------ SOURCE DATA
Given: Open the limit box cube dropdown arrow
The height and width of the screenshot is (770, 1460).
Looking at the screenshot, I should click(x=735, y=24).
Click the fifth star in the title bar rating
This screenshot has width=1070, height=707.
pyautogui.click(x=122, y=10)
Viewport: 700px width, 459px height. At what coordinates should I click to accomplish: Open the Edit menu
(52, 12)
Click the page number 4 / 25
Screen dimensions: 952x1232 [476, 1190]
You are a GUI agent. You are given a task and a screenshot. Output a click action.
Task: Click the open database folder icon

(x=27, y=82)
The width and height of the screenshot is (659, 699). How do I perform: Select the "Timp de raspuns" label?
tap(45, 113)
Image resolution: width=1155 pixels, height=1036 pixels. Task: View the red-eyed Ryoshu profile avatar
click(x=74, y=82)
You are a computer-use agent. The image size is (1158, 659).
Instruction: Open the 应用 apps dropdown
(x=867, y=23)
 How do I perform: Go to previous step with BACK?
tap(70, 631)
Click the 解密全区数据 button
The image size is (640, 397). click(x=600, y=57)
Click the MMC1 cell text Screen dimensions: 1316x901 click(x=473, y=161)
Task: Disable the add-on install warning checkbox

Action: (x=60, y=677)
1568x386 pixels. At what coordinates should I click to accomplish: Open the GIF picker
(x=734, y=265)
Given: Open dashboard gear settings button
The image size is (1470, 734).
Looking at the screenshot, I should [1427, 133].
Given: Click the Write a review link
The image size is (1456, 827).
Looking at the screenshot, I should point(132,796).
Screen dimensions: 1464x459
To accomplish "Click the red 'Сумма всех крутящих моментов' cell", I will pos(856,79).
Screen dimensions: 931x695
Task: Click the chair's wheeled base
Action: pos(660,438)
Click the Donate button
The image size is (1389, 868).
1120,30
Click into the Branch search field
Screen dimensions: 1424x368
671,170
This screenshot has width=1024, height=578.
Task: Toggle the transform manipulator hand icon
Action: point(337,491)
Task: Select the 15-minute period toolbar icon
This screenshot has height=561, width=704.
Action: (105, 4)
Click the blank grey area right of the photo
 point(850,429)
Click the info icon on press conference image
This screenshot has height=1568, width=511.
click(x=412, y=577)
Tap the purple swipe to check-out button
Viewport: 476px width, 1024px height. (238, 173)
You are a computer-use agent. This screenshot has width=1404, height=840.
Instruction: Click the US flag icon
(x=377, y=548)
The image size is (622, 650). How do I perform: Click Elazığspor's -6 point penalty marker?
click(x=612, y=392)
------------
→ **EXERCISE OBJECTIVE**: Only an exact copy of the entries above will do.

→ **EXERCISE RESULT**:
Given: Open the limit box cube dropdown arrow
The height and width of the screenshot is (770, 1460).
Looking at the screenshot, I should click(x=735, y=24).
Click the fifth star in the title bar rating
This screenshot has width=1070, height=707.
pyautogui.click(x=122, y=10)
Viewport: 700px width, 459px height. At what coordinates should I click to accomplish: Open the Edit menu
(52, 12)
Click the page number 4 / 25
Screen dimensions: 952x1232 [476, 1190]
You are a GUI agent. You are given a task and a screenshot. Output a click action.
Task: Click the open database folder icon

(x=27, y=82)
The width and height of the screenshot is (659, 699). How do I perform: Select the "Timp de raspuns" label?
tap(45, 113)
Image resolution: width=1155 pixels, height=1036 pixels. Task: View the red-eyed Ryoshu profile avatar
click(x=74, y=82)
You are a computer-use agent. The image size is (1158, 659).
Instruction: Open the 应用 apps dropdown
(x=867, y=23)
 How do I perform: Go to previous step with BACK?
tap(70, 631)
Click the 解密全区数据 button
The image size is (640, 397). click(x=600, y=57)
Click the MMC1 cell text Screen dimensions: 1316x901 click(x=473, y=161)
Task: Disable the add-on install warning checkbox

Action: (x=60, y=677)
1568x386 pixels. At what coordinates should I click to accomplish: Open the GIF picker
(x=734, y=265)
Given: Open dashboard gear settings button
The image size is (1470, 734).
Looking at the screenshot, I should [1427, 133].
Given: Click the Write a review link
The image size is (1456, 827).
Looking at the screenshot, I should point(132,796).
Screen dimensions: 1464x459
To accomplish "Click the red 'Сумма всех крутящих моментов' cell", I will pos(856,79).
Screen dimensions: 931x695
Task: Click the chair's wheeled base
Action: pos(660,438)
Click the Donate button
The image size is (1389, 868).
1120,30
Click into the Branch search field
Screen dimensions: 1424x368
671,170
This screenshot has width=1024, height=578.
Task: Toggle the transform manipulator hand icon
Action: point(337,491)
Task: Select the 15-minute period toolbar icon
This screenshot has height=561, width=704.
Action: (105, 4)
Click the blank grey area right of the photo
 point(850,429)
Click the info icon on press conference image
This screenshot has height=1568, width=511.
click(x=412, y=577)
Tap the purple swipe to check-out button
Viewport: 476px width, 1024px height. (238, 173)
You are a computer-use agent. This screenshot has width=1404, height=840.
Instruction: Click the US flag icon
(x=377, y=548)
The image size is (622, 650). How do I perform: Click Elazığspor's -6 point penalty marker?
click(x=612, y=392)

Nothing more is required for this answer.